[Exercise prompt] Your answer should be the lines below from the one with "Task: Open the Insert tool" to the one with "You are a computer-use agent. The", both included, given again exactly and with nothing added.

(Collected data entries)
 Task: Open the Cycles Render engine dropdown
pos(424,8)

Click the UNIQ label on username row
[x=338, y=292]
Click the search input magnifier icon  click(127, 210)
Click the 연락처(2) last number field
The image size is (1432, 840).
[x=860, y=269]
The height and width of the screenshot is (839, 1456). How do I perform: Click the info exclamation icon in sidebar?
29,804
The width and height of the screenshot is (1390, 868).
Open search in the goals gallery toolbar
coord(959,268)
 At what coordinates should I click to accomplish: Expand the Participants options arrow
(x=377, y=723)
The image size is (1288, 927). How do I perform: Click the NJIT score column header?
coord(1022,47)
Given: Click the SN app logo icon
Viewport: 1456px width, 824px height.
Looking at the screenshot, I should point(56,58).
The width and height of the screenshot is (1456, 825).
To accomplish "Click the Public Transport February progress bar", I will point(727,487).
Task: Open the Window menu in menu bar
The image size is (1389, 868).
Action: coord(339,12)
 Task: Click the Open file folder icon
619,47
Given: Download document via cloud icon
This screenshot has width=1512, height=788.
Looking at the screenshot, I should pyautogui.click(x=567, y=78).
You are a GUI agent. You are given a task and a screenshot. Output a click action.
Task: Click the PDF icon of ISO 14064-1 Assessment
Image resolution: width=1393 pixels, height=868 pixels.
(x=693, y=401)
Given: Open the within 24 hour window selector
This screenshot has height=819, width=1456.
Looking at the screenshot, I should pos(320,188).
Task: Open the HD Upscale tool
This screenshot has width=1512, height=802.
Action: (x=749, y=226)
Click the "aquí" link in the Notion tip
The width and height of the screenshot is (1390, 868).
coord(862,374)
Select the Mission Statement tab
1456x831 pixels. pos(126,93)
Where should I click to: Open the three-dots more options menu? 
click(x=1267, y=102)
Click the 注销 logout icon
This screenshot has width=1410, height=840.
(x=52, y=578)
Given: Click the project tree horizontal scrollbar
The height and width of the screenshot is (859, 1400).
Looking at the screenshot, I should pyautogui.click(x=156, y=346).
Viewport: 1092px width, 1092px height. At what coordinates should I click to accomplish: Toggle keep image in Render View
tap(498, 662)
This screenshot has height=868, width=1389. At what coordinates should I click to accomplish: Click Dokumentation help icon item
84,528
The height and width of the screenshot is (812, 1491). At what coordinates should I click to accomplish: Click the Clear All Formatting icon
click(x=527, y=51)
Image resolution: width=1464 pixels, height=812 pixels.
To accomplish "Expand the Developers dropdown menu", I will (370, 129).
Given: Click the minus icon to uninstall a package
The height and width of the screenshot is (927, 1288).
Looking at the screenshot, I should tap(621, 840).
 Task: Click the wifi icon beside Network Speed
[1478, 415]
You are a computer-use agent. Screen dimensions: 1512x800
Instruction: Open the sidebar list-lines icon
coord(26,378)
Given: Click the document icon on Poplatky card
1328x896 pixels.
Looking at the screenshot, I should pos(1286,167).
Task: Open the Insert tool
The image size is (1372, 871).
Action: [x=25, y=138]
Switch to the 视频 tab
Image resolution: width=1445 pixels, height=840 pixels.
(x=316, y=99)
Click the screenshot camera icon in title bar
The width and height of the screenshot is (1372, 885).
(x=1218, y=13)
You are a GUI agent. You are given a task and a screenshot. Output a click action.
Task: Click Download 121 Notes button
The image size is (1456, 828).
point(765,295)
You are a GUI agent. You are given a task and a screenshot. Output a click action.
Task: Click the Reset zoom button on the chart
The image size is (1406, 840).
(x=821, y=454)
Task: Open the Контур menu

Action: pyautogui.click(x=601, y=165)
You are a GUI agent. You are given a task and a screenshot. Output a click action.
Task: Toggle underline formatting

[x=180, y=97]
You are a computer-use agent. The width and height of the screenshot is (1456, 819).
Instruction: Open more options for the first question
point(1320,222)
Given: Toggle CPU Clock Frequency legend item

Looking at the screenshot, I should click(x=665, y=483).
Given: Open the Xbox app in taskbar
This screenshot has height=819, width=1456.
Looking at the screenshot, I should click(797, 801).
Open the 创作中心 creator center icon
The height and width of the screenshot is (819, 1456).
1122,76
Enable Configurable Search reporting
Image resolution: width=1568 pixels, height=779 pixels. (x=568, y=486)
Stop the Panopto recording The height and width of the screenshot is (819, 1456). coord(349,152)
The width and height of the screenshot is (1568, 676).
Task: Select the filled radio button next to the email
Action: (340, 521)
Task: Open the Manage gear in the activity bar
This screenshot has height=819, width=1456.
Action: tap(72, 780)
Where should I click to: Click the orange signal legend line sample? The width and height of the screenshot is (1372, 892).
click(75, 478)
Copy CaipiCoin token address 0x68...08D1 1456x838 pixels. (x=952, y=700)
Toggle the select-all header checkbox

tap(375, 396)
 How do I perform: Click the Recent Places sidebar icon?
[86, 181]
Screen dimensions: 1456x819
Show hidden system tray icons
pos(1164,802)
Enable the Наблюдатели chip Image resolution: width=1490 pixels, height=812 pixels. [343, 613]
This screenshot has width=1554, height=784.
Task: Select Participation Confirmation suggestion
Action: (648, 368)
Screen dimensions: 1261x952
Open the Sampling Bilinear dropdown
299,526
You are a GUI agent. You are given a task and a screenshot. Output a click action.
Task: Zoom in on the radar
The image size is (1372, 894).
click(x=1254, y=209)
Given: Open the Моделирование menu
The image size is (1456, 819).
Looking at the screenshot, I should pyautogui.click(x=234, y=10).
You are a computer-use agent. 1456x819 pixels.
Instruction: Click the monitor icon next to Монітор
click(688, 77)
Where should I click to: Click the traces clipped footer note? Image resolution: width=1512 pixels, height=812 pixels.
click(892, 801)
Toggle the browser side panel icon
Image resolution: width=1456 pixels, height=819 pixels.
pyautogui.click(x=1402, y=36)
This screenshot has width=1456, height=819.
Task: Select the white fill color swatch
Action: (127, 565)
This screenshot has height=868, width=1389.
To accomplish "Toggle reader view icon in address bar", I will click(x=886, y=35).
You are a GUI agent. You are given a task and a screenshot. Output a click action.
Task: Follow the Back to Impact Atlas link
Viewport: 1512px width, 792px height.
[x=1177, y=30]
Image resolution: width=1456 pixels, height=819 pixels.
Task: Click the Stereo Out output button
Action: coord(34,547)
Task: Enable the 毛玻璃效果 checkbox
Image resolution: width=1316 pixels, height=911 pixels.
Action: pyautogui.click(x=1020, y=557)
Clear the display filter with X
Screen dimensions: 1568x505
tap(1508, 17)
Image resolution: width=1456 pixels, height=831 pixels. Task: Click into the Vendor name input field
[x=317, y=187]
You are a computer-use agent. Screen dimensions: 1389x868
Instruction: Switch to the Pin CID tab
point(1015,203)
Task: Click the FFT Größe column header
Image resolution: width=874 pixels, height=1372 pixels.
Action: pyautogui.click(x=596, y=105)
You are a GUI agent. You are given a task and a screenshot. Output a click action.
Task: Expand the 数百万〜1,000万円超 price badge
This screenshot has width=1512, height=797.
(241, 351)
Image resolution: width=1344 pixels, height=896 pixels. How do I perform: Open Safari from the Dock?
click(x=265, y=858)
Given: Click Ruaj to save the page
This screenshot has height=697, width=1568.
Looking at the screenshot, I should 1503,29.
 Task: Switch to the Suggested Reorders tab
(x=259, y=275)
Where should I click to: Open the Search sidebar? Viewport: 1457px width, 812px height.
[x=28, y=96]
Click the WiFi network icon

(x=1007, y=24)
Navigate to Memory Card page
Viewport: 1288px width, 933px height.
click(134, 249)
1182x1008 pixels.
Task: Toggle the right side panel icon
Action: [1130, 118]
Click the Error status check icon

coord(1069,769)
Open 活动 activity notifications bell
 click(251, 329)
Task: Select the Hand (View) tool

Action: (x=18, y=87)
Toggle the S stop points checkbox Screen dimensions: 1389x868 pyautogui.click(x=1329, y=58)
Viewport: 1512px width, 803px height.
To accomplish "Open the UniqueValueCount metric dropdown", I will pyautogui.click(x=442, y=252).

[Answer for the task]
Task: Open the Insert tool
The image size is (1372, 871).
Action: [x=25, y=138]
Switch to the 视频 tab
Image resolution: width=1445 pixels, height=840 pixels.
(x=316, y=99)
Click the screenshot camera icon in title bar
The width and height of the screenshot is (1372, 885).
(x=1218, y=13)
You are a GUI agent. You are given a task and a screenshot. Output a click action.
Task: Click Download 121 Notes button
The image size is (1456, 828).
point(765,295)
You are a GUI agent. You are given a task and a screenshot. Output a click action.
Task: Click the Reset zoom button on the chart
The image size is (1406, 840).
(x=821, y=454)
Task: Open the Контур menu

Action: pyautogui.click(x=601, y=165)
You are a GUI agent. You are given a task and a screenshot. Output a click action.
Task: Toggle underline formatting

[x=180, y=97]
You are a computer-use agent. The width and height of the screenshot is (1456, 819).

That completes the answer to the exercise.